Task requirements → Format the entries below as a Markdown table with the columns "Row" and "Line", numbering each line and leaving out blank lines.

────

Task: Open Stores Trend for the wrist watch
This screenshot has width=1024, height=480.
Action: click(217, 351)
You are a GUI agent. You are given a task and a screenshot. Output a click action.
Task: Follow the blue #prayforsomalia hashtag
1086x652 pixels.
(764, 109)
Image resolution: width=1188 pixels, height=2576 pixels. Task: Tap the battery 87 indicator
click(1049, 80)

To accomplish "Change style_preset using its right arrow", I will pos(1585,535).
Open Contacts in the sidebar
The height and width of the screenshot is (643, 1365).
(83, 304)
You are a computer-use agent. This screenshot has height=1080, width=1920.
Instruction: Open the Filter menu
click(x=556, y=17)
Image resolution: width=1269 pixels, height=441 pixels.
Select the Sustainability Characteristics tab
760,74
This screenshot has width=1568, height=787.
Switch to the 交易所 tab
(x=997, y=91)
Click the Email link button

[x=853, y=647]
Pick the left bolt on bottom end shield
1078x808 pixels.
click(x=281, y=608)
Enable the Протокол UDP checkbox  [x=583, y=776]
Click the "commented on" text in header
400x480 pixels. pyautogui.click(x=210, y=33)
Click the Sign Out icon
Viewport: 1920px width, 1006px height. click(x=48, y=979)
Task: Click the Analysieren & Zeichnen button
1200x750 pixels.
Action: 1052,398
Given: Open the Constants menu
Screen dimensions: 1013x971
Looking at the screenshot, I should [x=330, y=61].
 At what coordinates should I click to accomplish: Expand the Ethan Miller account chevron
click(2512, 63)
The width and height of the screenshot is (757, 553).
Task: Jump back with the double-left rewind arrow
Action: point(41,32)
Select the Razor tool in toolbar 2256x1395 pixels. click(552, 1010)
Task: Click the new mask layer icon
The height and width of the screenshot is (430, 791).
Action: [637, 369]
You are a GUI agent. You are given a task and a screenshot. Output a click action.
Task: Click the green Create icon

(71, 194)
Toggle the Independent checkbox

────

Output of the task →
| Row | Line |
|---|---|
| 1 | Task: Open Stores Trend for the wrist watch |
| 2 | This screenshot has width=1024, height=480. |
| 3 | Action: click(217, 351) |
| 4 | You are a GUI agent. You are given a task and a screenshot. Output a click action. |
| 5 | Task: Follow the blue #prayforsomalia hashtag |
| 6 | 1086x652 pixels. |
| 7 | (764, 109) |
| 8 | Image resolution: width=1188 pixels, height=2576 pixels. Task: Tap the battery 87 indicator |
| 9 | click(1049, 80) |
| 10 | To accomplish "Change style_preset using its right arrow", I will pos(1585,535). |
| 11 | Open Contacts in the sidebar |
| 12 | The height and width of the screenshot is (643, 1365). |
| 13 | (83, 304) |
| 14 | You are a computer-use agent. This screenshot has height=1080, width=1920. |
| 15 | Instruction: Open the Filter menu |
| 16 | click(x=556, y=17) |
| 17 | Image resolution: width=1269 pixels, height=441 pixels. |
| 18 | Select the Sustainability Characteristics tab |
| 19 | 760,74 |
| 20 | This screenshot has width=1568, height=787. |
| 21 | Switch to the 交易所 tab |
| 22 | (x=997, y=91) |
| 23 | Click the Email link button |
| 24 | [x=853, y=647] |
| 25 | Pick the left bolt on bottom end shield |
| 26 | 1078x808 pixels. |
| 27 | click(x=281, y=608) |
| 28 | Enable the Протокол UDP checkbox  [x=583, y=776] |
| 29 | Click the "commented on" text in header |
| 30 | 400x480 pixels. pyautogui.click(x=210, y=33) |
| 31 | Click the Sign Out icon |
| 32 | Viewport: 1920px width, 1006px height. click(x=48, y=979) |
| 33 | Task: Click the Analysieren & Zeichnen button |
| 34 | 1200x750 pixels. |
| 35 | Action: 1052,398 |
| 36 | Given: Open the Constants menu |
| 37 | Screen dimensions: 1013x971 |
| 38 | Looking at the screenshot, I should [x=330, y=61]. |
| 39 |  At what coordinates should I click to accomplish: Expand the Ethan Miller account chevron |
| 40 | click(2512, 63) |
| 41 | The width and height of the screenshot is (757, 553). |
| 42 | Task: Jump back with the double-left rewind arrow |
| 43 | Action: point(41,32) |
| 44 | Select the Razor tool in toolbar 2256x1395 pixels. click(552, 1010) |
| 45 | Task: Click the new mask layer icon |
| 46 | The height and width of the screenshot is (430, 791). |
| 47 | Action: [637, 369] |
| 48 | You are a GUI agent. You are given a task and a screenshot. Output a click action. |
| 49 | Task: Click the green Create icon |
| 50 | (71, 194) |
| 51 | Toggle the Independent checkbox |